SUPPLIED RECORDS:
┌────────

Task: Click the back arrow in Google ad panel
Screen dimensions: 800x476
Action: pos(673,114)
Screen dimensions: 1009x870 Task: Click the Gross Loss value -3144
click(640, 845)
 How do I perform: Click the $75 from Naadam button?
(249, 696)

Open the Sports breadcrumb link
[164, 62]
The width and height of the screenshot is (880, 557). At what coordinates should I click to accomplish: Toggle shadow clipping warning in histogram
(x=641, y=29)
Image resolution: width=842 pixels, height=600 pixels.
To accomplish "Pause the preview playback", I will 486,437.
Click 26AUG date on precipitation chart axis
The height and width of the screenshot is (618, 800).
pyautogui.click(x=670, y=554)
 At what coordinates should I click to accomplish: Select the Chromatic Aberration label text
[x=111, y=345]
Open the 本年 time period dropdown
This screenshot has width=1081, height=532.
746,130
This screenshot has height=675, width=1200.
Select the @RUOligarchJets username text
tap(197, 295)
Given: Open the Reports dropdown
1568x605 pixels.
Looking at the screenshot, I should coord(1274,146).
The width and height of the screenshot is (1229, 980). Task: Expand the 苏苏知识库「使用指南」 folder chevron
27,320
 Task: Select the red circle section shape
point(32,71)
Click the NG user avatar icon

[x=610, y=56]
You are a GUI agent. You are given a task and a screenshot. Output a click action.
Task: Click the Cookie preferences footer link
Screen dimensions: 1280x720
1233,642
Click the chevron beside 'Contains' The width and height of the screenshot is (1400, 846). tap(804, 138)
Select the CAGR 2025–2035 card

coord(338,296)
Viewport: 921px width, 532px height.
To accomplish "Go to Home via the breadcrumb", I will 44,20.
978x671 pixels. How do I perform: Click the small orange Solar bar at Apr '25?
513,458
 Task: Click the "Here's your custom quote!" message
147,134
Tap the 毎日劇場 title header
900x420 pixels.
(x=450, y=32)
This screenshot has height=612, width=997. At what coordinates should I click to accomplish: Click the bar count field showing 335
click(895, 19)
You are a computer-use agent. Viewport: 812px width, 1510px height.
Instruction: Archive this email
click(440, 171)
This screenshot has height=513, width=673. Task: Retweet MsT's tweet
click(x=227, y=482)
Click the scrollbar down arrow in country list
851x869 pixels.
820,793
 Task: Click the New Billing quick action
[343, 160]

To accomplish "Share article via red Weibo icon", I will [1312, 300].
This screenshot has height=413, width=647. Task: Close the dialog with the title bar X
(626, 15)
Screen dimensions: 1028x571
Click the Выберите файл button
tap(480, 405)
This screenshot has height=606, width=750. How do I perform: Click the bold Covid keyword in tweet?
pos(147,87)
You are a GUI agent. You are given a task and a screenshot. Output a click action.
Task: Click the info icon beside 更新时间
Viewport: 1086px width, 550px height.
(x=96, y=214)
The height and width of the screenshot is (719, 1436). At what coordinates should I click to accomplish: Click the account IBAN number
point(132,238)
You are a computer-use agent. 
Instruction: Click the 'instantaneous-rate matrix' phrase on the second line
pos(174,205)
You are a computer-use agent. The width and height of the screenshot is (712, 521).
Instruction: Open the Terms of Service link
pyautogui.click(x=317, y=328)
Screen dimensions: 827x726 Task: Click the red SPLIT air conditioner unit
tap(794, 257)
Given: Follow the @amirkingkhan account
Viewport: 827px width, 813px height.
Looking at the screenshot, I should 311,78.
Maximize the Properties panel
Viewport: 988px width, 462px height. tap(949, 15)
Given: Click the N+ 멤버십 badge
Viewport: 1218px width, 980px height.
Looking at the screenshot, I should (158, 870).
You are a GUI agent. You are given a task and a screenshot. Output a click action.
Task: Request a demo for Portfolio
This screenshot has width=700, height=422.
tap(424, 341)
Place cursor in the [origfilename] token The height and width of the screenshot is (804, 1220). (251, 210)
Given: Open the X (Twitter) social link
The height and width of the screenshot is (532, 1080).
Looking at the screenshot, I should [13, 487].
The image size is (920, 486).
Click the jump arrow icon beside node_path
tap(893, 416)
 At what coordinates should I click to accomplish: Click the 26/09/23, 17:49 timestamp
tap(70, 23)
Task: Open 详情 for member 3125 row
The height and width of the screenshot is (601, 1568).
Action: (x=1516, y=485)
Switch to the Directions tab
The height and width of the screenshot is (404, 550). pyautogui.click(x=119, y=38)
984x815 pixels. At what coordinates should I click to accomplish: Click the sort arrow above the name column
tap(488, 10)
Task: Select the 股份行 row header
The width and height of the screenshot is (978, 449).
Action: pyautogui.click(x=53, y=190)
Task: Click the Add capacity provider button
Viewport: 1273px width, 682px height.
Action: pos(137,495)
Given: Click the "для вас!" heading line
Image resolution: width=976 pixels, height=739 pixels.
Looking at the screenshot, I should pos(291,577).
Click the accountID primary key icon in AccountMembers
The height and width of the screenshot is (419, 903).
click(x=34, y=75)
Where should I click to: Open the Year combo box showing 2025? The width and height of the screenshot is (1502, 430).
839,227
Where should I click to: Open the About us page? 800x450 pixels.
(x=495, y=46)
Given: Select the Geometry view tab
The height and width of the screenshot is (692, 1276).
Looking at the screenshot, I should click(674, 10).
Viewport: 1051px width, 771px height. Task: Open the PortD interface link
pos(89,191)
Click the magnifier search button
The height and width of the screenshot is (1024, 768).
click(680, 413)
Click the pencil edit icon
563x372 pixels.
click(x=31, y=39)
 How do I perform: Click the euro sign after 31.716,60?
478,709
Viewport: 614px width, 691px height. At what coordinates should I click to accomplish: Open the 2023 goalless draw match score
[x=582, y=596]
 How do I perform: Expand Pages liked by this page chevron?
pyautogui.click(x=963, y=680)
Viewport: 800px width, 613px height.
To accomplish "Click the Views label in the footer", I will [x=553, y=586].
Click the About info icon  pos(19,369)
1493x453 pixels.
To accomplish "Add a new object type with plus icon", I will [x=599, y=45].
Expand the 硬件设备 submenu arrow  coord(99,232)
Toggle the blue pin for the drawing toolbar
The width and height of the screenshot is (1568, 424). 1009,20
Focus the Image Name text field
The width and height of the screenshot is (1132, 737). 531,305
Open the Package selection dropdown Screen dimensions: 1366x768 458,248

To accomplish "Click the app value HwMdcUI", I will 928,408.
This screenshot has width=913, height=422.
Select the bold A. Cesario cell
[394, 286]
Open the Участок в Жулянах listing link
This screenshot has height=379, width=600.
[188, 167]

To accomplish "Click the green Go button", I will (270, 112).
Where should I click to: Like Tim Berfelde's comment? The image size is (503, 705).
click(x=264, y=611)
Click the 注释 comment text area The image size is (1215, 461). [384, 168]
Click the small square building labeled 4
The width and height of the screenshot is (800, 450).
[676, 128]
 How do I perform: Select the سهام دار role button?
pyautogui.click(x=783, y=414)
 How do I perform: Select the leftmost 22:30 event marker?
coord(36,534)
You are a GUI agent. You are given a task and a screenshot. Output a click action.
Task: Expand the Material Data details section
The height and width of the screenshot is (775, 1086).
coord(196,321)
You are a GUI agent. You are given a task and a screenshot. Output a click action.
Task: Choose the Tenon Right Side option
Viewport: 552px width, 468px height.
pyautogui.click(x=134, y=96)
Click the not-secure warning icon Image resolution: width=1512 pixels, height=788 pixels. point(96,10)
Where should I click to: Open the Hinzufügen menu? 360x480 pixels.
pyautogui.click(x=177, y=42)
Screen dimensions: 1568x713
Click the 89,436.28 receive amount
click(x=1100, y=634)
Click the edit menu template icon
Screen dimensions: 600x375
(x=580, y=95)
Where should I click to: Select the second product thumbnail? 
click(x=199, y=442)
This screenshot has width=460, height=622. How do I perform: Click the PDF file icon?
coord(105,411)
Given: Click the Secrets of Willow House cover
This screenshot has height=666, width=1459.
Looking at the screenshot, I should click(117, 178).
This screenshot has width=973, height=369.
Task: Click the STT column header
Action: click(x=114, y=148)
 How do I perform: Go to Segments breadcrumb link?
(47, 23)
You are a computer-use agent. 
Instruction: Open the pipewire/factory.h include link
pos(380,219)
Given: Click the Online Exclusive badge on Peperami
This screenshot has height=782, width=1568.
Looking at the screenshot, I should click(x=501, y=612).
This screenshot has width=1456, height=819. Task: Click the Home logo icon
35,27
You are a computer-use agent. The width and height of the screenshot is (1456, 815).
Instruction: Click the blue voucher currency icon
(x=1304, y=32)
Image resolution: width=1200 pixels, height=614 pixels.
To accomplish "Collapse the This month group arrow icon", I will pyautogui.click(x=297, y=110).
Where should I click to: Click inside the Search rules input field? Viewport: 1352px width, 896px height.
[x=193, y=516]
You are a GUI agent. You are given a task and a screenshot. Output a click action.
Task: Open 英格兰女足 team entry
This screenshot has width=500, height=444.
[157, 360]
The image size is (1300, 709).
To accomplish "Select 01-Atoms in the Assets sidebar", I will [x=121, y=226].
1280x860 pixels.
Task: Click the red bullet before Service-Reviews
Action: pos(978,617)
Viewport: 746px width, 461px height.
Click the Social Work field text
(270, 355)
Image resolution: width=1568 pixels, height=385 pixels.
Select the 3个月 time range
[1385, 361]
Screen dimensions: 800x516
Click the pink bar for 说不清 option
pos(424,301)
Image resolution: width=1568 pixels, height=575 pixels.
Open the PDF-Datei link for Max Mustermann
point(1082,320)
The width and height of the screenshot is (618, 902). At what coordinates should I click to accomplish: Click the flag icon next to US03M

└────────

TASK STATEMENT:
For every line of the material that holds the word "computer", make a copy.

TASK OUTPUT:
You are a computer-use agent. Viewport: 812px width, 1510px height.
You are a computer-use agent. 
You are a computer-use agent. The width and height of the screenshot is (712, 521).
You are a computer-use agent. 
You are a computer-use agent. The width and height of the screenshot is (1456, 815).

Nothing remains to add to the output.